In 2018, I took over the job of “after-mass hospitality coordinator” from the prior volunteers, who were moving out of state. They had been at the church 3 out of 4 Sundays, making coffee, clean-up, and coordinating a parade of volunteers who handed out donuts after mass. The 4th Sunday of most months a separate group was a “relief crew.” It was a big production — they encouraged the ministries of the parish to promote themselves (e.g., Scouts, ushers, choir, etc.), they generally had enough to serve coffee rather than having a self-serve station, they emphasized “we serve donuts rather than just setting them out for people to take, to be hospitable, to greet them with a smile, etc.
When I took over, I change the “ask” to be that of volunteering to do the set-up and clean-up, not just the donut-handing-out, and, well, I really struggled to find help. Most people I asked were simply no longer willing to sign up their group when it required making coffee in the percolator, and being there all morning rather than just 15 minutes after mass. For a long stretch, I was doing this myself, almost every Sunday, and recruiting whoever I recognized at church, in the few minutes before mass started, to help with the donut-handing-out. Happily, I recently found some volunteers who have said they are willing to do this for every Sunday which has made life a lot easier.
Likewise, also at church, there have been clear winners and losers post-covid. Locally, we are two miles away from the closest Catholic church. Whether intentionally or not, they have the charismatic pastor and we have the one with a heavy foreign accent and we are losing families and ministries are shutting down; most recently, the folks who ran the PADS rotating overnight homeless shelter decided not to resume when the overall PADS leadership otherwise gave the go-ahead, due to a lack of volunteers.
More recently, and in a bigger picture, one of the big summer festivals in Kenosha, just over the Wisconsin border, which was run by the Rotary (or maybe the Kiwanis, I forget), was announced to be in its last year, because they just didn’t have enough members any longer. And locally, the annual summer festival, which is its own non-profit, for the first time started hunting for volunteers by posting a sign-up genius on the community Facebook groups, and I’ve been told that they are at risk of shutting down next year as well because they don’t have the necessary chairpeople.
In addition, some of you may know that in the April 2021 local elections, I ran for school board. I am not planning to run again — once was enough to be called racist and have a parade of students speaking at a board meeting calling for my defeat — but I have been trying to find other candidates, and the best I’ve heard is one person is considering candidacy. Yeah, I get that “you will be called racist” isn’t the best sales pitch, but it’s as much a matter of people saying, “I don’t have time, I am too busy with my own family commitments, we’re back to normal after covid anyway, and surely someone else will step up.”
And at the same time — well, I had been the treasurer at the school Music Boosters (band, orchestra, choir) for two years until I was dethroned. It was all very mysterious because typically this is the sort of thankless job that someone is recruited into and stays until finally they say, “no more.” But at the new-officer-nominations meeting, with admittedly not having talked to anyone beforehand, I was taken by surprise when one of the other moms nominated someone else, very quickly and enthusiastically, so much so that I didn’t really react because all I could think is, “do they all want to kick me out?” I talked to my friend who was at the meeting, who said there was nothing coordinated so far as she knew, and, well, as I said, it’s a thankless job, and if she can do it better, that’s fine by me. And in the meantime, I had stepped up to help with hemming uniform pants when school started again, but eventually stopped following through because I felt like a sucker, doing the unpleasant work while everyone else claimed “I don’t know how to sew” and volunteered for the more “fun” activities instead. Honestly, there is a real degree to which it feels like the “Band moms” are a clique that I don’t fit into, which is no fun, even though they might tell me that it is all just my misperception.

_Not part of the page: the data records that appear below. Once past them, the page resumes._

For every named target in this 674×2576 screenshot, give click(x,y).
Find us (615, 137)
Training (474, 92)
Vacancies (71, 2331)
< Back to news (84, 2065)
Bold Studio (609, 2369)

So it’s all a mess. There seems to be an enormous crisis in volunteerism. I even posted about this in a local Facebook group, and people responded that, yes, indeed, they are too busy with work and their children’s travel sports to volunteer, and they’d rather do one-off no-commitment events (e.g., Feed My Starving Children) or just donate money to causes (whether they actually make relatively larger donations in lieu of volunteering, who knows).
But where do we go from here? Can our society really function as a collection of individuals who reject volunteering for community groups? Or is this an issue only in some communities but others are perfectly healthy?
In any event, I’m back to my old practice of writing to get things off my chest, it seems, though I would love to hear what sort of experiences you all have, that is, to the extent that there is a “you” despite my infrequent blogging these days.